Saturday, 15 September 2007
a week I'd rather had never happened
Last weekend started brilliantly. In fact the whole weekend was a great gift. I was away with friends, new and old. Lots of time talking, listening, eating, socialising. Then, as the saying goes, everything blew up. Home as I have known it for some many years is no more. I'm past my use-by date and will be traded in on a new, younger model. Not that she's the first younger model tested at all, but this one has led to my trade in.
Scarcely had that shock registered than my sister rang. Mum, who is 87, very independent and intellectually strong and full of vigour, had had a stomach upset which left her severely dehydrated. The dehydration caused symptoms of incoherence and garbled speech, similar to a stroke, so my sister called an ambulance and Mum was taken to hopsital.
They dealt with the dehydration with a drip and some drugs to stop the vomiting and started many tests including a lumbar puncture which greatly distressed her. It was possible she had meningitis. Blood tests results which came back on Tuesday morning after being done late Monday revealed something much worse. She has leukemia. As yet we have no prognosis, although she has been started on some chemotherapy. An oncology nurse friend says there is some gentle stuff for elderly patients. While she is no longer incoherent, some things do seem to be passing her by. She does not recognise the seriousness of her condition and thinks she can go home today. On the other hand, she can recite all the family birthdays in September and can say what she bought for each. She's worried that she has not yet bought anything for my granddaughter, her great granddaughter, who turns three at the end of the month.
I've been grateful for my knitting in these circumstances. It's all been small stuff which has not taken much thought but which has been calming to knit.
The second photo shows Wesley modelling an alpaca hat I did through the week. Fortunately my head is not the same shape as Wesley's and the hat looks better on me than on him! The yarn is gorgeously soft.
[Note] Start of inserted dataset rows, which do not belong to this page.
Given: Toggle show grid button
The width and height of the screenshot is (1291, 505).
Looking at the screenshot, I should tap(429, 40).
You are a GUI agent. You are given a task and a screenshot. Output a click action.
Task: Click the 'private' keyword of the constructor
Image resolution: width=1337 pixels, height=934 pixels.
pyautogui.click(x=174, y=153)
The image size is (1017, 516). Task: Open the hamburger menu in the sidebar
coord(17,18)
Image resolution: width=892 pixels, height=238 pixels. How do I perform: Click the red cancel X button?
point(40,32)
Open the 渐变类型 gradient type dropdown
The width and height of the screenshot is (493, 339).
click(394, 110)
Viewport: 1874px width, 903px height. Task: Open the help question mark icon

It was bought at the Alpaca Centre at Berrima on the NSW Southern Highlands. I paid extra to buy the all Australian alpaca yarn, rather than the import from Peru. The Peruvian yarn had suggested needle size and tension on the ball band. It also had a yardage shown of 100 yards. Now, as it came in both 5 ply and 8 ply and both said 100 yards for 50 grams, that seemed a bit strange. However, it was an attempt. Other than a name, Coolaroo Alpaca 8 ply, the Australian product had nothing like that on the label. No needles, no tension and no yardage. I mentioned this to the people in the alpaca centre and although one seemed to be a boss of some sort, it meant nothing and they could not see why I asked about it. Because of the lack of information, I bought two balls. The hat has quite a bit of stocking stitch rolled for an edge, a panel of moss stitch and then stocking stitch for the decreases. I finished it in one ball with about 8" left over. So what do I do with one ball of leftover alpaca of uncertain yardage? I could do another hat as a gift but would have to make sure I gave it to someone who would treat it carefully and not felt it.
Top picture is Saturday sky today, a beautiful spring day. It looks more cheerful than I feel at the moment.
Othr projects have been a simple diagonal drape scarf. Stocking stitch. Every plain row increase one stitch at the beginning of the row and knit last two stitches together. It's done in white homebrand wool from Kmart which was some ridiculous price for 100 grams. But white? Whatever was I thinking of. I'll probably dye it, but no idea yet of the colour to choose. I've also nearly finished the alpaca socks with heels and toes of the Wildfoote.
So all simple stuff which has allowed me to knit meditatively without having to pay much attention to a pattern. I find knitting very calming and that effect has certainly been needed this week. The family has closed ranks around mum and particularly around me as I try to deal with this double blow. My sons have been amazing and and my DILs have been caring and gone out of their way to be helpful and compassionate. I know they are all hurting too as things have come to light which show a great deal of hypocrisy towards them. Enough said.
I'm a christian and pray regularly. Knitting has helped in meditation. I also at times use Anglican prayer beads as an aid to prayer. Touching each beads helps me concentrate. I pray both set things like the Lord's prayer and the Creed and Psalms as well as my own words. This is a difference to a rosary. While I was knitting this hat, I found myself using the stitches like the beads to help me concentrate on my prayer. I'd really appreciate it if those of you who pray could pray for both me and my mum and our family at this time. I have a strong sense of peace and calm for myself. I do not know particulars of where I will live etc but strangely am not worried. Mum has had a long, full life but leukemia is horrid.